- Lymington
- Coordinates: 43°12′05″S 147°03′32″E﻿ / ﻿43.2013°S 147.0590°E
- Country: Australia
- State: Tasmania
- Region: South-east
- LGA: Huon Valley;
- Location: 25 km (16 mi) S of Huonville;

Government
- • State electorate: Franklin;
- • Federal division: Franklin;

Population
- • Total: 283 (2016 census)
- Postcode: 7109
Localities around Lymington
| Wattle Grove | Cygnet | Port Cygnet |
| Petcheys Bay, Wattle Grove | Lymington | Port Cygnet |
| Huon River | Huon River estuary | Port Cygnet |

= Lymington, Tasmania =

Lymington is a rural residential locality in the local government area of Huon Valley in the South-east region of Tasmania. It is located about 25 km south of the town of Huonville.
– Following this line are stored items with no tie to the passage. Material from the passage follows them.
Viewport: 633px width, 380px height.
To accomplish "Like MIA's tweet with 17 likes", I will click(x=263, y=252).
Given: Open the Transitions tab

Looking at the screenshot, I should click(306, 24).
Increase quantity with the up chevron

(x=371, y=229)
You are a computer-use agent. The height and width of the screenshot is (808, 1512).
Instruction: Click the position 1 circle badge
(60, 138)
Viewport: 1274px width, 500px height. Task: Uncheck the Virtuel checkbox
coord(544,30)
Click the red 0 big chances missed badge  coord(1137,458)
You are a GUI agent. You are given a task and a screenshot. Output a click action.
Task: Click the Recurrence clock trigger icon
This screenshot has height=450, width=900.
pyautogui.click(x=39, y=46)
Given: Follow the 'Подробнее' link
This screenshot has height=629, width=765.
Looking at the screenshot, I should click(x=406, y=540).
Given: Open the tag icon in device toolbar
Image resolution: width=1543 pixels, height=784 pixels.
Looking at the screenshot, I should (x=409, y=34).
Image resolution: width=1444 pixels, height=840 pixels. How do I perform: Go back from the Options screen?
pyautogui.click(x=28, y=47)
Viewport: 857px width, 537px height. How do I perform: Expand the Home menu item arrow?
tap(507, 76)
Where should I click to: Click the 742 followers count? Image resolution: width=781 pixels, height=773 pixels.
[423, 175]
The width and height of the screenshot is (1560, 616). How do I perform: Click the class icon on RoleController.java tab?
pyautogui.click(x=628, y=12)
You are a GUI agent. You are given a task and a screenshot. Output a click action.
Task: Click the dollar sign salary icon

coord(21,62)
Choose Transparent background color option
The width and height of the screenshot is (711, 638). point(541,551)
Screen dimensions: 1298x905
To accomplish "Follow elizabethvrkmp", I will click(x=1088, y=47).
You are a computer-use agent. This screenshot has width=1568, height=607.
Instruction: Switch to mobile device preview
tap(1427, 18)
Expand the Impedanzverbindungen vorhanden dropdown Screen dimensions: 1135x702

The 2016 census recorded a population of 283 for the state suburb of Lymington.

==History==
Lymington was gazetted as a locality in 1971. Previously known as Copper Alley Bay, the locality is believed to be named after a borough called Lymington in Hampshire, England, a seaport and yachting centre.

==Geography==
The shore of the Huon River estuary forms the south-western boundary and Port Cygnet the south-eastern and eastern.

==Road infrastructure==
The C639 route (Lymington Road / Cygnet Coast Road) enters from the north-east and runs generally south and west along the shore to the south-west, where it exits. Route C646 (Forsters Rivulet Road) starts from an intersection with C639 and runs generally north-west until it exits.